Mayo Clin Proc. 1995 Jan;70(1):66-8. doi: 10.1016/S0025-6196(11)64668-5.

Abstract

Pulmonary disease in immunocompromised patients is common, but cavitary lung disease is less common and is usually associated with a fungal or mycobacterial infection. Pulmonary embolism is a noninfectious cause of a cavitary pulmonary process. Pulmonary embolism causes infarction in fewer than 15% of cases, and only about 5% of infarctions cavitate.
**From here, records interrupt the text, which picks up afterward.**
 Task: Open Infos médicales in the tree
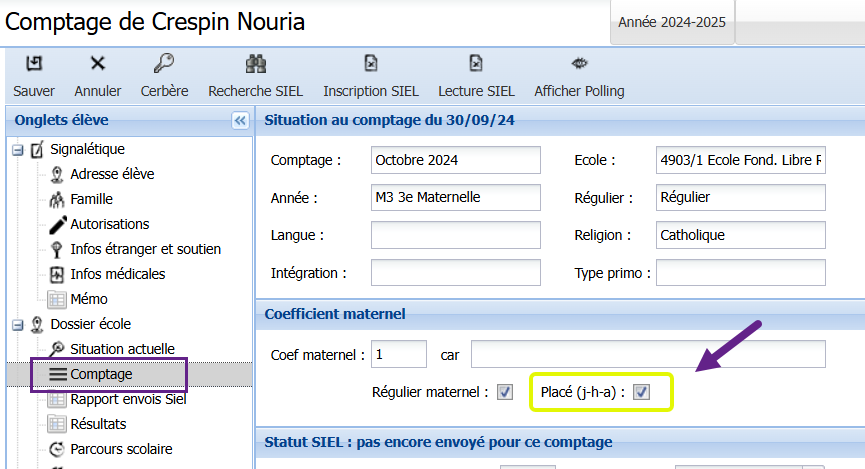point(117,274)
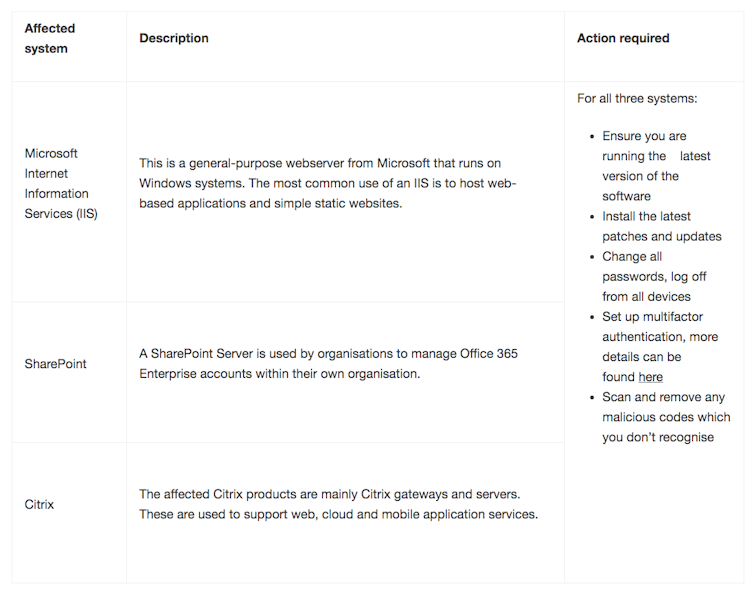Click the 'Set up multifactor authentication' bullet
The image size is (754, 597).
[660, 327]
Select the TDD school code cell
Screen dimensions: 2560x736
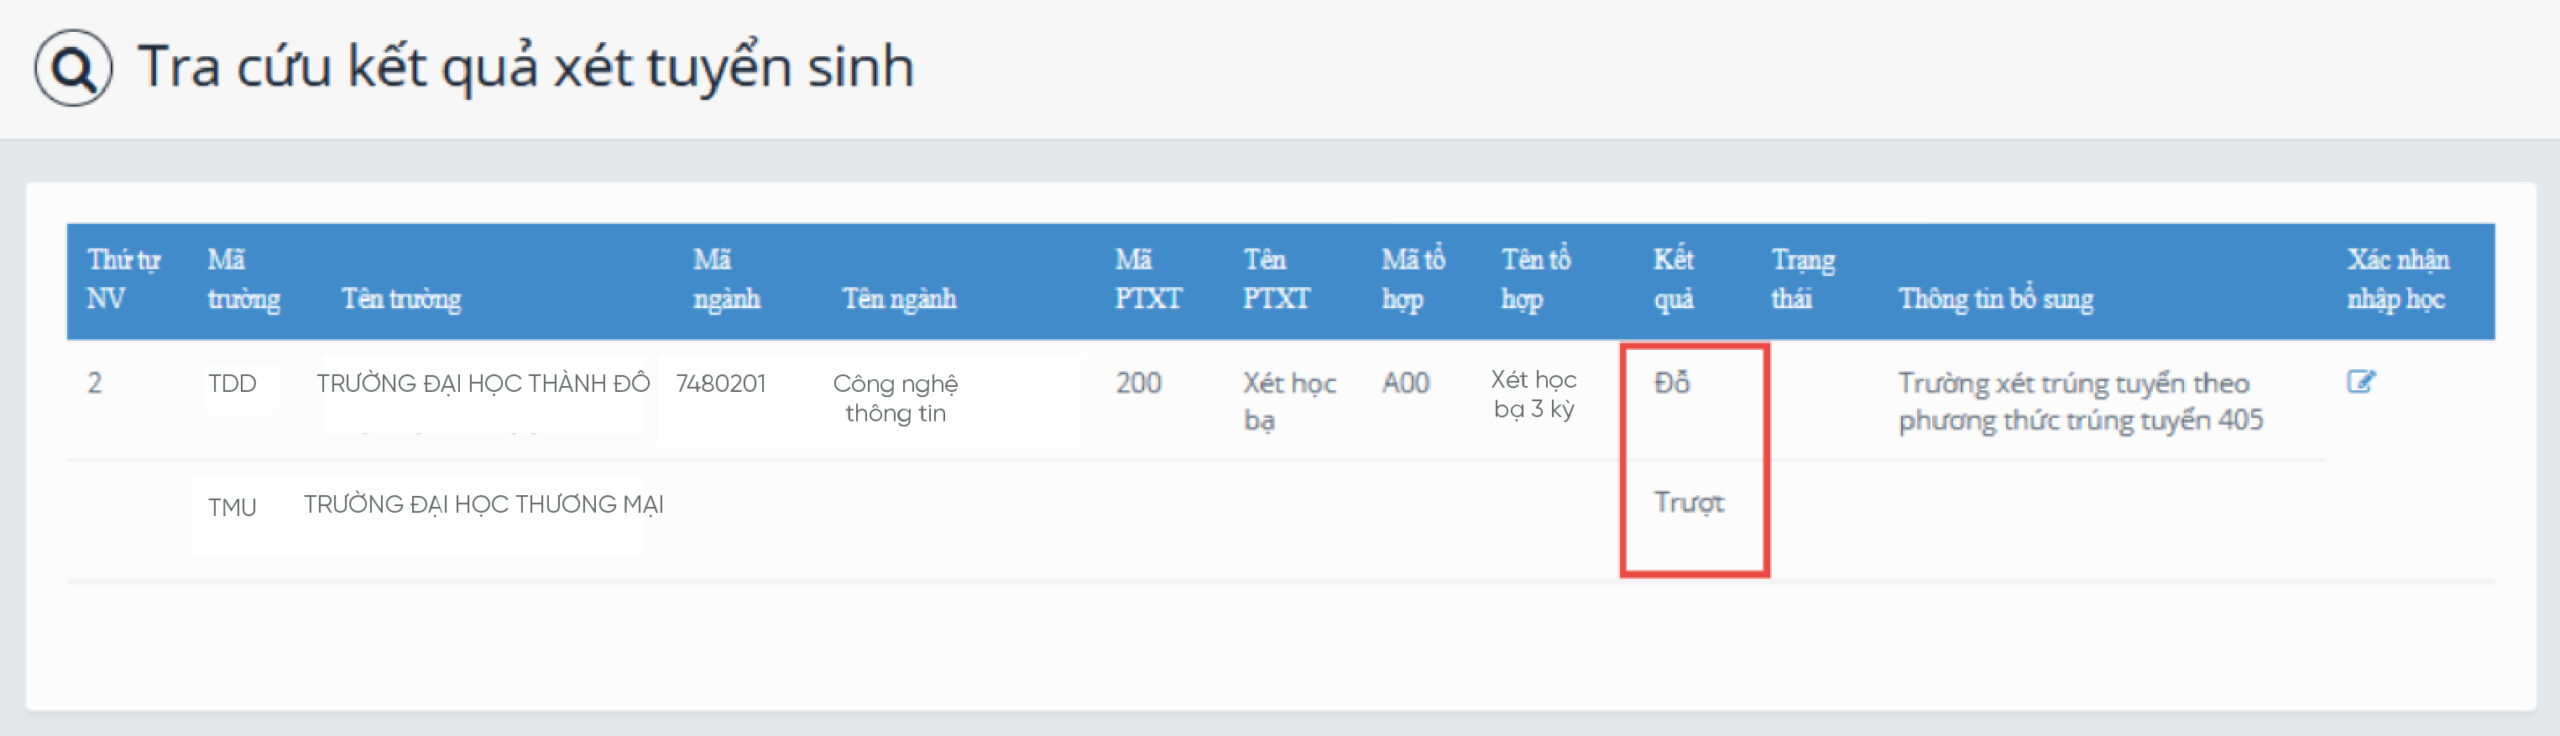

Herein we describe two cases of cavitary infarcts in immunocompromised patients and review the clinical aspects of pulmonary infarcts and cavitation. Cavitary pulmonary infarction has been reported only rarely in immunocompromised patients. It is a dangerous but treatable pulmonary disease that must be considered in the differential diagnosis of immuno-compromised patients with lung disease.

摘要

免疫功能低下患者的肺部疾病很常见,但空洞性肺病较少见,通常与真菌或分枝杆菌感染有关。肺栓塞是空洞性肺部病变的非感染性病因。肺栓塞导致梗死的病例不到15%,只有约5%的梗死会形成空洞。在此,我们描述了两例免疫功能低下患者的空洞性梗死病例,并回顾了肺梗死和空洞形成的临床情况。空洞性肺梗死在免疫功能低下患者中仅有罕见报道。它是一种危险但可治疗的肺部疾病,在免疫功能低下的肺部疾病患者的鉴别诊断中必须予以考虑。